== Exercise directions ==
What is wanted is the line holding "The width and height of the screenshot is (496, 370)." and every later line through the end of the entries, set down exactly.

Saved entries:
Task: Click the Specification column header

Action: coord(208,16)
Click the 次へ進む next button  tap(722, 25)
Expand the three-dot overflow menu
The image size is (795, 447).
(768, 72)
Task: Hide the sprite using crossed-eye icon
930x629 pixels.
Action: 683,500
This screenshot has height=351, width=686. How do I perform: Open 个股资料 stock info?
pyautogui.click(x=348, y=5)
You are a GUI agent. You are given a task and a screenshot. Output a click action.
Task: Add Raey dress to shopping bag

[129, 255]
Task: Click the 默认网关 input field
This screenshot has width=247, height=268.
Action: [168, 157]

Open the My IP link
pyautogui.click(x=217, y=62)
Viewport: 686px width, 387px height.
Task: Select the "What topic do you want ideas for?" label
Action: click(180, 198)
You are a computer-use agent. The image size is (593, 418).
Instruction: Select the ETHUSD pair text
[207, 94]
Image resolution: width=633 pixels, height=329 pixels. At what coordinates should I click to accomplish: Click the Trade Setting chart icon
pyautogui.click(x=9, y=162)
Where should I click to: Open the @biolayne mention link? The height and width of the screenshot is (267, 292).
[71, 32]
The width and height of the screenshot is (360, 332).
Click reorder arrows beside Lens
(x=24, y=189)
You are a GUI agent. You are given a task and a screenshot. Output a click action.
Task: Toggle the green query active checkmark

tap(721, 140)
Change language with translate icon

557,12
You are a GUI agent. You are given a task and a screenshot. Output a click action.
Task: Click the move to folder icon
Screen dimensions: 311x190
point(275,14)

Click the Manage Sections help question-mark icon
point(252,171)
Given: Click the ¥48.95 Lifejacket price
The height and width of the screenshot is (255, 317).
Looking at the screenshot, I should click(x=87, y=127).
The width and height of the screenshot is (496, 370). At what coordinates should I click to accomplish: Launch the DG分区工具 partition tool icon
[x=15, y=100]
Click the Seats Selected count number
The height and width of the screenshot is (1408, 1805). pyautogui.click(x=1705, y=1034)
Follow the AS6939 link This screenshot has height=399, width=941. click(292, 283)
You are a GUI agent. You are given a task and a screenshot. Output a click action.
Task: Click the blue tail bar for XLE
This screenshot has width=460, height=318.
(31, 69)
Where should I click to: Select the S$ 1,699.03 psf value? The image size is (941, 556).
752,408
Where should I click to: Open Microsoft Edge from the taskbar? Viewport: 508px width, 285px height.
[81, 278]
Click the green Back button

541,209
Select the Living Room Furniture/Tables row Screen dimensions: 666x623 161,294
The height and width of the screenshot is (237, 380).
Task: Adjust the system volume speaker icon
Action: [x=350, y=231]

== Task answer ==
The width and height of the screenshot is (496, 370). At what coordinates should I click to accomplish: Launch the DG分区工具 partition tool icon
[x=15, y=100]
Click the Seats Selected count number
The height and width of the screenshot is (1408, 1805). pyautogui.click(x=1705, y=1034)
Follow the AS6939 link This screenshot has height=399, width=941. click(292, 283)
You are a GUI agent. You are given a task and a screenshot. Output a click action.
Task: Click the blue tail bar for XLE
This screenshot has width=460, height=318.
(31, 69)
Where should I click to: Select the S$ 1,699.03 psf value? The image size is (941, 556).
752,408
Where should I click to: Open Microsoft Edge from the taskbar? Viewport: 508px width, 285px height.
[81, 278]
Click the green Back button

541,209
Select the Living Room Furniture/Tables row Screen dimensions: 666x623 161,294
The height and width of the screenshot is (237, 380).
Task: Adjust the system volume speaker icon
Action: [x=350, y=231]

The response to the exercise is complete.